What the French needed in New France was time to build up their
military strength. Keeping the British naval fleet close to home
became an essential component of this strategy, so the French moved
some one hundred thousand troops to the Channel ports so the British
would have to dedicate resources to protect against a possible
invasion. Well into 1757, the French continued to hold the upper hand
in North America. The chain of British failures and defeats brought
down the ministry, but internal rivalries and factions prevented the
new government, headed by William Pitt and Thomas Pelham-Holles (the
Duke of Newcastle), from decisive action. On the continent, Britain's
Prussian ally was being pressed hard on all sides by Austrian,
Swedish, Russian and French armies.
In North America, General John Campbell (the Earl of Loudoun),
gathered his forces and provisions for a campaign into Canada. He had
little patience for colonial concerns, believing "the colonists
were incapable of self-sacrifice" and determined "to bring
the colonies in line by whatever means necessary."[28] His
treatment of the colonials as subjects rather than allies "produced
short-run results at the cost of eroding colonial affections."[29]

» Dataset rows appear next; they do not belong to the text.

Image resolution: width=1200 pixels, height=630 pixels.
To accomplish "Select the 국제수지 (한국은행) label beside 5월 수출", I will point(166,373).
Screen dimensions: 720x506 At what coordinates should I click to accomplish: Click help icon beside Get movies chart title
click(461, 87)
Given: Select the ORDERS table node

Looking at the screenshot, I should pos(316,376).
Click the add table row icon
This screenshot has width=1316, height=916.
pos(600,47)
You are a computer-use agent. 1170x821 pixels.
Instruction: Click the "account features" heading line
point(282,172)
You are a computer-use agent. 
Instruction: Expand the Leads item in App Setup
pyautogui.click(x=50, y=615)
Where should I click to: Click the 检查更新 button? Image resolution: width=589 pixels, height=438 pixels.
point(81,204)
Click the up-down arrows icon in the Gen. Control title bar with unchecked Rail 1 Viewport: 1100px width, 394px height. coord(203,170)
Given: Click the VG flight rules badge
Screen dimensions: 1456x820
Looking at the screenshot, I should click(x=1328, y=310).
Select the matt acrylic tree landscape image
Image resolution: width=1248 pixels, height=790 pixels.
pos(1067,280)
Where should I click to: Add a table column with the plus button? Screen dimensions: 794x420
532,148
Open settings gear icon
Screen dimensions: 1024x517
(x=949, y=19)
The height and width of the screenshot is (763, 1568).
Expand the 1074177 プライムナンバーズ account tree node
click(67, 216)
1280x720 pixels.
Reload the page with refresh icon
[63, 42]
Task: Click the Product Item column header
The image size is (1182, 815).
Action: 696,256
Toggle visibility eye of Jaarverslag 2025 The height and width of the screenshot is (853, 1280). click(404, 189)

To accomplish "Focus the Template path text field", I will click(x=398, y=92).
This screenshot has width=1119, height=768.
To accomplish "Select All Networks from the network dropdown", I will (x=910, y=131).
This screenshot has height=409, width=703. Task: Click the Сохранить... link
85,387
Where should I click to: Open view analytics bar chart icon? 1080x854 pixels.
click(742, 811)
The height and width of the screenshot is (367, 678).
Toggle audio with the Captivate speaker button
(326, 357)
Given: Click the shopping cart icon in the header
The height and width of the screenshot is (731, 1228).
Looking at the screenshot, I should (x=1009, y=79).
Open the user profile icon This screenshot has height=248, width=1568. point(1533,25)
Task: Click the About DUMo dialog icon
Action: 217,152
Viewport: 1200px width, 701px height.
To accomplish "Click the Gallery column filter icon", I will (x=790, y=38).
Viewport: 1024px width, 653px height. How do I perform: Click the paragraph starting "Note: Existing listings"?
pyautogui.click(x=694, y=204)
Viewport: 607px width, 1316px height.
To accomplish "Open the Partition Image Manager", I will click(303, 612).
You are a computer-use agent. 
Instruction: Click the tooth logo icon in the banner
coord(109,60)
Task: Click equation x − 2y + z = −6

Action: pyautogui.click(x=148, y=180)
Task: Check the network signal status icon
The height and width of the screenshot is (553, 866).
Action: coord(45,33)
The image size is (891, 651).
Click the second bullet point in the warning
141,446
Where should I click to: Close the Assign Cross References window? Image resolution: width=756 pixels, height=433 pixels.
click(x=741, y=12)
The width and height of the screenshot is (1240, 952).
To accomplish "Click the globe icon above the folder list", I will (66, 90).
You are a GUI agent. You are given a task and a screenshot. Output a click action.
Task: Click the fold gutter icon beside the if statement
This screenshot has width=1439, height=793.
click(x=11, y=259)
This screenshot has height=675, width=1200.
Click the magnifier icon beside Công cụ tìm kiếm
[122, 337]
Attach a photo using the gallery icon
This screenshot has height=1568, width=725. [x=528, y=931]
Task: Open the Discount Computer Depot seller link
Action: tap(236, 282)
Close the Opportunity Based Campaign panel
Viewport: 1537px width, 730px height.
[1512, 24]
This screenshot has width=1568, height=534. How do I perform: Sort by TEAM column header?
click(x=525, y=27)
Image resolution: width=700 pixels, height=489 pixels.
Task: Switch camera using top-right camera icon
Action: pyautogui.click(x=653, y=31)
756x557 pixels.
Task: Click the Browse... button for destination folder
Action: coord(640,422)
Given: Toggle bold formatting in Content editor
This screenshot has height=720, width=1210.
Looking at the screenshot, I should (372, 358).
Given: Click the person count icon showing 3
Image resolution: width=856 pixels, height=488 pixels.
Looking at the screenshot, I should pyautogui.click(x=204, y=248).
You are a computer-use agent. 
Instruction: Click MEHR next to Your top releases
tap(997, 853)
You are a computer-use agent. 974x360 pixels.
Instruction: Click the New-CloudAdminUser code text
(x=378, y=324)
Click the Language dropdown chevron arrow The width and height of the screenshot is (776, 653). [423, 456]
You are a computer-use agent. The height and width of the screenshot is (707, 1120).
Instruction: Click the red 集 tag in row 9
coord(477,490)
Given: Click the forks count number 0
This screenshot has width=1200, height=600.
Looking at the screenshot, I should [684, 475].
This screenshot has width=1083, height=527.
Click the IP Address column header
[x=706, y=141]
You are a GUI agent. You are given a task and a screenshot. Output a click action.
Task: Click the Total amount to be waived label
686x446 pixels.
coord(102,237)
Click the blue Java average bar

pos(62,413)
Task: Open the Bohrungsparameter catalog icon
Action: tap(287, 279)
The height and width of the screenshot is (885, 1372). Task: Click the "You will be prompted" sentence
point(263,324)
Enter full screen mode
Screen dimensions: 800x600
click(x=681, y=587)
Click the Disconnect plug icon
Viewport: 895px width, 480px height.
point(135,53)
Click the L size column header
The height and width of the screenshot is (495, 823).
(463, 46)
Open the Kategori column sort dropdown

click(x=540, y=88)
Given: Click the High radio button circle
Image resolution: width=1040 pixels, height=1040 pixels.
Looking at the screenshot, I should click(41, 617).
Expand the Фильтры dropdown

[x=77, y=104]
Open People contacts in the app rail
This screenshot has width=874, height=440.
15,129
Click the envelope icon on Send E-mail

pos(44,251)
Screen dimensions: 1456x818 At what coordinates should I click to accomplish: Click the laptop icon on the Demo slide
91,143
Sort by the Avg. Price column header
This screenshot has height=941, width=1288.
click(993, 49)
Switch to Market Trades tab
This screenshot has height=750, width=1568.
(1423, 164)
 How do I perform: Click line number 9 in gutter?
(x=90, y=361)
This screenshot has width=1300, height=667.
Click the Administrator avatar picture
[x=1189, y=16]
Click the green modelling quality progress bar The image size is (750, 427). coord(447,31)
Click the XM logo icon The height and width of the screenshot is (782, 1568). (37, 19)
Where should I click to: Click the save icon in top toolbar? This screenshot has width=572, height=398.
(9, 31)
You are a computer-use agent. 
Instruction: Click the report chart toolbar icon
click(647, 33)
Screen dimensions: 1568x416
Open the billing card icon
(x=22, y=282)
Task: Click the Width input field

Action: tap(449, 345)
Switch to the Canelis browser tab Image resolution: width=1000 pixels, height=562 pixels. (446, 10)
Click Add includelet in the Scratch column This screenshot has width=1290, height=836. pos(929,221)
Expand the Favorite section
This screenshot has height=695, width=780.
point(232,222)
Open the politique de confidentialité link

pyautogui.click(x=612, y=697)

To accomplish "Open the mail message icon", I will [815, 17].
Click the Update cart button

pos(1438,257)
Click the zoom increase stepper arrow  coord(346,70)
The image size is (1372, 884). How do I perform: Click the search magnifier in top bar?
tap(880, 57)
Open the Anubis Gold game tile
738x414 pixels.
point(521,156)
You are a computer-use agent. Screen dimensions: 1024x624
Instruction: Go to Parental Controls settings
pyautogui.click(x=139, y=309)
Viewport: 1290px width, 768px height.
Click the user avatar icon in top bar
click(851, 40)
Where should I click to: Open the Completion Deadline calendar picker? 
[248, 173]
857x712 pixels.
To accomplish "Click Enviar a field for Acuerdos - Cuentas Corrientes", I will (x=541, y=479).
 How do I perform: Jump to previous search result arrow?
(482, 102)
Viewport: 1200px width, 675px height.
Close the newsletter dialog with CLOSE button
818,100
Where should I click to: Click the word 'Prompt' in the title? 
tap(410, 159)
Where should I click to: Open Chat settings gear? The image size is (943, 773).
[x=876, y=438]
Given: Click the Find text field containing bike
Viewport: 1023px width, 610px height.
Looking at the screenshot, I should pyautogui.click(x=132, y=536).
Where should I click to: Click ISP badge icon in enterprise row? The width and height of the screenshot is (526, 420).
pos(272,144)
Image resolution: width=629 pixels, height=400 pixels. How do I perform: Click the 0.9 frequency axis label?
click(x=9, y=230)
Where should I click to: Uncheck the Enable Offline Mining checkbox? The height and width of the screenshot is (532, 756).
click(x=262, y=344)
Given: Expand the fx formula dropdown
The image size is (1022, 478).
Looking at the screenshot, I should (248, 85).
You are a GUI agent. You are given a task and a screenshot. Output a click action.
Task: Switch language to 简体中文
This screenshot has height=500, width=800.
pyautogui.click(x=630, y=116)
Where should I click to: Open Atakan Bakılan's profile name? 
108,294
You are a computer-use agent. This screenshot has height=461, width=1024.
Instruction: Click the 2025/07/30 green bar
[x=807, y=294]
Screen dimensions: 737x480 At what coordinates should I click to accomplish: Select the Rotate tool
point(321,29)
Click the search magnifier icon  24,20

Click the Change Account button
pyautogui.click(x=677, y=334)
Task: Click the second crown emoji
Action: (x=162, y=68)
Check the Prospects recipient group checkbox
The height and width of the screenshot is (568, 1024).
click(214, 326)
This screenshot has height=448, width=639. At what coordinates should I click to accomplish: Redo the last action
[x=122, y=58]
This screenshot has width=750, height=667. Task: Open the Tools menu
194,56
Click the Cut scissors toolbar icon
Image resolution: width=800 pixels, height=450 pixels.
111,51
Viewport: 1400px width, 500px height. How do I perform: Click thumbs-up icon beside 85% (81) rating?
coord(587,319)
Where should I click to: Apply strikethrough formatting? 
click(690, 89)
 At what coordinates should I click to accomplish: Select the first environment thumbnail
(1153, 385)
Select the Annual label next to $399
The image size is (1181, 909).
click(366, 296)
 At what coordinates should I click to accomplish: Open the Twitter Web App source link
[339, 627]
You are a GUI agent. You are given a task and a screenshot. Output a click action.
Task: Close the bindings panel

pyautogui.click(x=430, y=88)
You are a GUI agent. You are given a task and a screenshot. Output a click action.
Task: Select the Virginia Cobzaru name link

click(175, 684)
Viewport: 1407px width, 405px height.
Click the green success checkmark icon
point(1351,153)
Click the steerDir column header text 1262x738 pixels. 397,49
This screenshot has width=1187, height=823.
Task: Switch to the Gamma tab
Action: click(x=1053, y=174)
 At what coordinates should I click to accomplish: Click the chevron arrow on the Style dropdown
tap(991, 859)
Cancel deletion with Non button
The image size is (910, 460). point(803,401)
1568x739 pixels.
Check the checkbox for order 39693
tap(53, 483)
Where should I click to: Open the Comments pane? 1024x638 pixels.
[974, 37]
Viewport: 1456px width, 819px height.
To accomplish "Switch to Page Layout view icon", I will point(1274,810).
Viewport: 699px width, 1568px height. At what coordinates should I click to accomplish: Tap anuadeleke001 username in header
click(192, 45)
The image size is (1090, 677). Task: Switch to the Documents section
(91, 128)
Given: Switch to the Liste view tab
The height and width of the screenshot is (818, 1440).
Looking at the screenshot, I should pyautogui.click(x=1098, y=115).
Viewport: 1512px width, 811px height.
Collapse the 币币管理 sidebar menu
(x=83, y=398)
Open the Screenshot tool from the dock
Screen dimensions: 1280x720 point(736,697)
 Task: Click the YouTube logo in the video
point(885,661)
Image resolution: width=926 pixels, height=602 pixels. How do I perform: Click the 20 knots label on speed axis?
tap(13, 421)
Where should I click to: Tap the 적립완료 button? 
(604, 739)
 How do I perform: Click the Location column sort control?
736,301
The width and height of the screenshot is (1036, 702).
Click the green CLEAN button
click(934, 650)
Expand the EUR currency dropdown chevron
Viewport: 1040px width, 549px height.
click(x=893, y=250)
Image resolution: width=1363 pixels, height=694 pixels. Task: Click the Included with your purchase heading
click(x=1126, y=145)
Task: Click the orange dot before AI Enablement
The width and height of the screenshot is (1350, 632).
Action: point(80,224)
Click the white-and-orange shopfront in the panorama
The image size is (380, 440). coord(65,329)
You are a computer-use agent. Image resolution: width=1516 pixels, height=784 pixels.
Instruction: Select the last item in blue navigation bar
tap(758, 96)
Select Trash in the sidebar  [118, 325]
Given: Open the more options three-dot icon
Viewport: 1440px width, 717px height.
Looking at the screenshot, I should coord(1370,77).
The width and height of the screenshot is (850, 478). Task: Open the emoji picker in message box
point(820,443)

One of his most destructive decisions was to impose an embargo on all
movement of ships in and out of North American port cities, severely
harming colonial planters, merchants, seamen and other workingmen.
Only his inability to effectively enforce these measures brought him
to rescind the directive and allow trade to resume late in June of
1757, after six months of mutual frustration.
Campbell commanded a force of over six thousand troops, headed for
the French fortress at Louisbourg. Meanwhile, Montcalm was assembling
an equal number of troops, accompanied by some 1,700 Indians from "no
fewer than thirty-three nations"[30] to march south against Fort
William Henry. After a brief siege, the fort fell to Montcalm on
August 9. Another massacre of prisoners by the assembled warriors
followed. More important to the future direction of the conflict, "virtually
all of [the Indians] left without delay once they had secured the
prisoners, scalps, and plunder they had earned in battle."[31]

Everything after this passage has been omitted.